Феофил погладил бородку, точно снимая с неё слова.
— Висящему мешку? Его чудачествам? Он вынудил к предательству, а потом обещал за это вечные муки. Он говорил притчами, будто мало простых и ясных слов. Он подкупал чудесами, которые легко повторить.
В подтверждение Феофил, высморкавшись, достал рыбий хвост и снова бросил вниз.
В толпе зашептались. Раздвинув толпу, на холм поднялся убогий.
— Христос лечил бесноватых, — состроил он рожу. — А ты?
Феофил влепил ему пощёчину.
— Я тоже. Или подставишь другую?
Убогий присел на корточки.
— Болтать все могут, — обнажил он кровавые дёсны. — А способен ли ты пострадать за своего отсутствующего Бога?
— Как мы — за Царство Небесное! — закричали снизу.
Феофил вскинул голову.
— Могу и просто так! Чтобы убедить вас, надо поразить? Так распните меня!
Он насмешливо замолчал.
— Ну, что же вы? Или не хватает духа? Вам не нужно разрешение ни прокуратора, ни синедриона, я, Феофил, даю его вам!
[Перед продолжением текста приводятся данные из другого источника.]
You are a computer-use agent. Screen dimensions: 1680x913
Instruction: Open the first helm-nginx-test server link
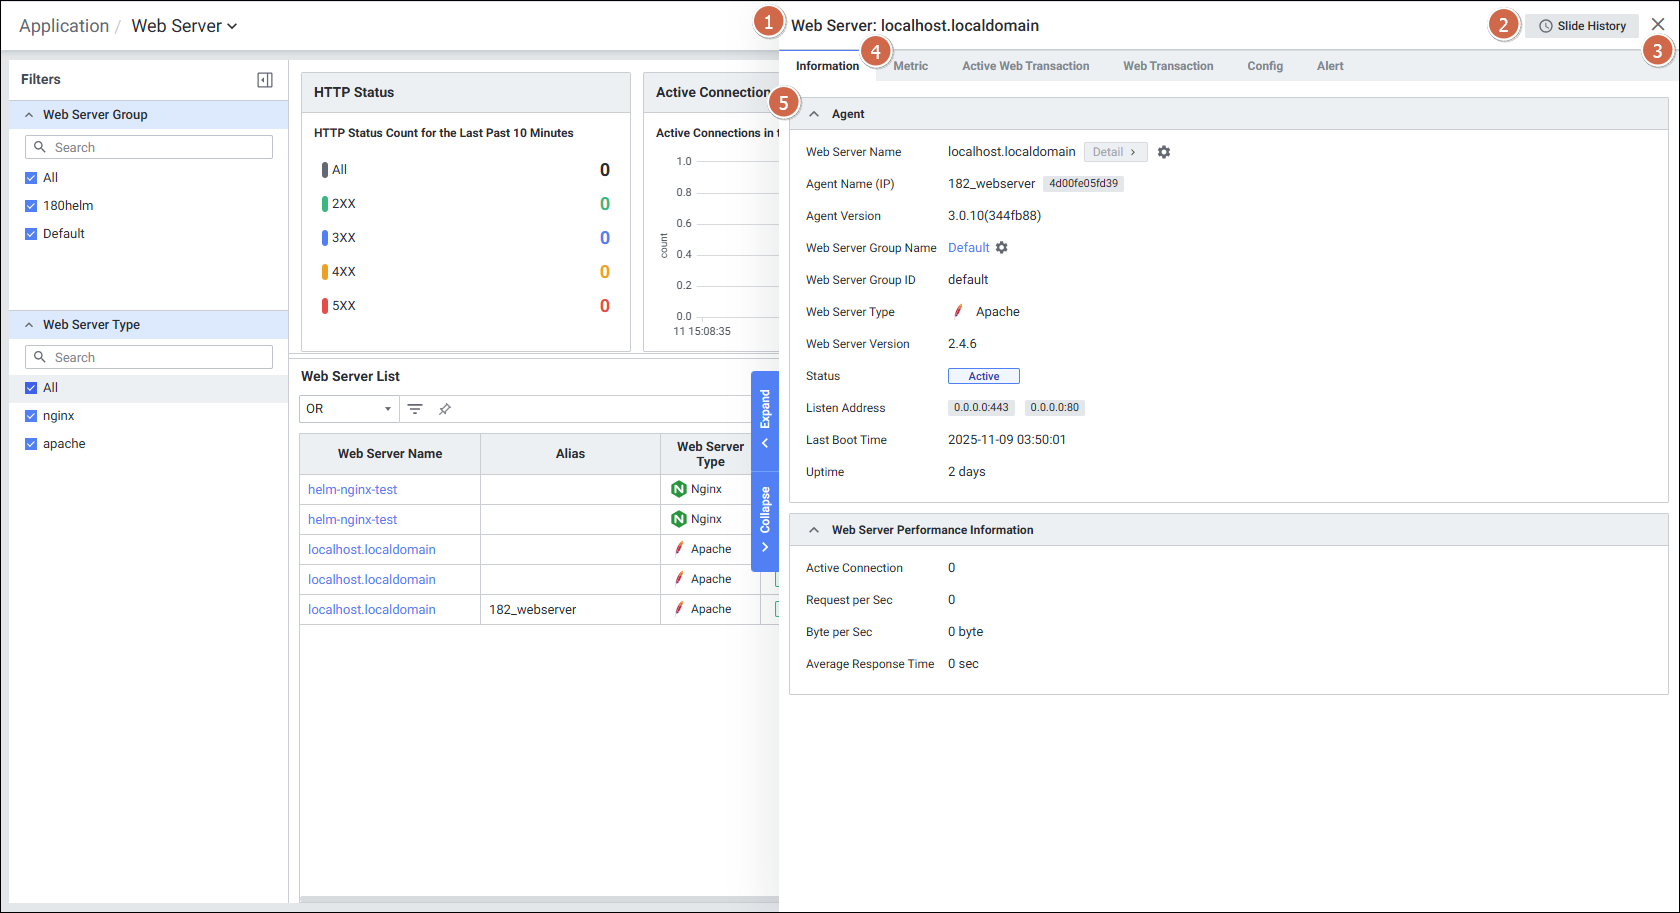pos(352,490)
Он победно посмотрел вниз.
А там уже на скорую руку сколачивали крест из засохшей смоковницы.
— Недаром ваш Бог — сын плотника! — срывая голос, завопил Феофил. Но его не слушали. Раздев, потащили к кресту. Верёвки натянулись, и дерево, скрипнув, вознесло тело.
— У меня нет ангела с огненным мечом! — орал Феофил с креста. — Мой отец не на небесах, а давно в земле, но и мне доступно быть вашим Богом!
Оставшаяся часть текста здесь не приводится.